INSTRUCTIONS FOR THE TASK »
This task calls for copying each line below that contains "click".

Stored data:
>>
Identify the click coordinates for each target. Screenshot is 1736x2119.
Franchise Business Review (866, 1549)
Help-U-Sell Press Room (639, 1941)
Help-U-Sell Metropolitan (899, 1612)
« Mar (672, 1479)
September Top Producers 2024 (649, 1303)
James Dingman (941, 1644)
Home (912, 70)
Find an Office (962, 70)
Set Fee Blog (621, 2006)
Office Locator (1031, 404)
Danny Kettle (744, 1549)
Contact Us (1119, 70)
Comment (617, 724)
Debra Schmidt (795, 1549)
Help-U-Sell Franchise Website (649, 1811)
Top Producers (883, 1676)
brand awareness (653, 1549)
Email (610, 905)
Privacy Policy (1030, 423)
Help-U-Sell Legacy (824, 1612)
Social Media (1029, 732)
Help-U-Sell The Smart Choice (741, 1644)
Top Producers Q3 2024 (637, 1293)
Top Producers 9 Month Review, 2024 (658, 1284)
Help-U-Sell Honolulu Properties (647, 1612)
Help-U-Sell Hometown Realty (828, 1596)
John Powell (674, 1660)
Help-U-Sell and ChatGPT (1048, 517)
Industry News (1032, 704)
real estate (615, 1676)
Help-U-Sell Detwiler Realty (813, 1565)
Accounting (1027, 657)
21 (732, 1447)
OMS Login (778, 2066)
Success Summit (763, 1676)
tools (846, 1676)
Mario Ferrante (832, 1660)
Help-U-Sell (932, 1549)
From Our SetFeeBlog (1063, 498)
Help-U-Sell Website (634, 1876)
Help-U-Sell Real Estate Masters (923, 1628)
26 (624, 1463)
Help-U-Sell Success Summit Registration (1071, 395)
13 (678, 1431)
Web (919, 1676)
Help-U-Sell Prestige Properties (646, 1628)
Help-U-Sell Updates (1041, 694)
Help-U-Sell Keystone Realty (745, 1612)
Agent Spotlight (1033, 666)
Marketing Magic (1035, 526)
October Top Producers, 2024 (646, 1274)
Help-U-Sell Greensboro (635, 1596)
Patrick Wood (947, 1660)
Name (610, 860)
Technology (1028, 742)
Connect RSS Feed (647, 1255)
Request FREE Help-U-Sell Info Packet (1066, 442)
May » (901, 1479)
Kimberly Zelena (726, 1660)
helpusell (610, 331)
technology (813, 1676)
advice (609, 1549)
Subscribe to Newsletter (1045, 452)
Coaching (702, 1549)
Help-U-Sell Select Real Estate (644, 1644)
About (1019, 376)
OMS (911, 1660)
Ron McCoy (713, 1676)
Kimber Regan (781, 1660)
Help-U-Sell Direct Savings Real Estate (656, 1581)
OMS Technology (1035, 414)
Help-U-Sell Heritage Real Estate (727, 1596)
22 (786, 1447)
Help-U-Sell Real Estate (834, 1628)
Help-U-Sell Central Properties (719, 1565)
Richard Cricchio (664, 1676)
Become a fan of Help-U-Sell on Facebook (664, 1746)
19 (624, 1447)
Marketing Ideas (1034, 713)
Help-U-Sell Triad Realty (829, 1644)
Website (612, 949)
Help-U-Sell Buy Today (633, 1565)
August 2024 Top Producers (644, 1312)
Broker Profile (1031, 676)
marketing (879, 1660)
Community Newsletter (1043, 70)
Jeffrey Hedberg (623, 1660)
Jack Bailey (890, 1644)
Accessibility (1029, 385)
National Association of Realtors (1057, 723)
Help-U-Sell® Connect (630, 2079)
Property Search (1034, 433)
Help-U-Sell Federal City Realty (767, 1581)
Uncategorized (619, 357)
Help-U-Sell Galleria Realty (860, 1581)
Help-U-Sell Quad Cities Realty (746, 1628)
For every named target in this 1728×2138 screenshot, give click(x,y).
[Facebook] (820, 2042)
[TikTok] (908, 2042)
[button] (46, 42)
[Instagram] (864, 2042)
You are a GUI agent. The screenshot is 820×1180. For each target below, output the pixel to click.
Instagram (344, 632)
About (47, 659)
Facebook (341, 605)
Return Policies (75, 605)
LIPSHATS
<<
SOLUTION TO THIS EXERCISE »
Identify the click coordinates for each target. Screenshot is 1736x2119.
For every named target in this 1728×2138 screenshot, give click(x,y).
You are a GUI agent. The screenshot is 820×1180. For each target below, output the pixel to click.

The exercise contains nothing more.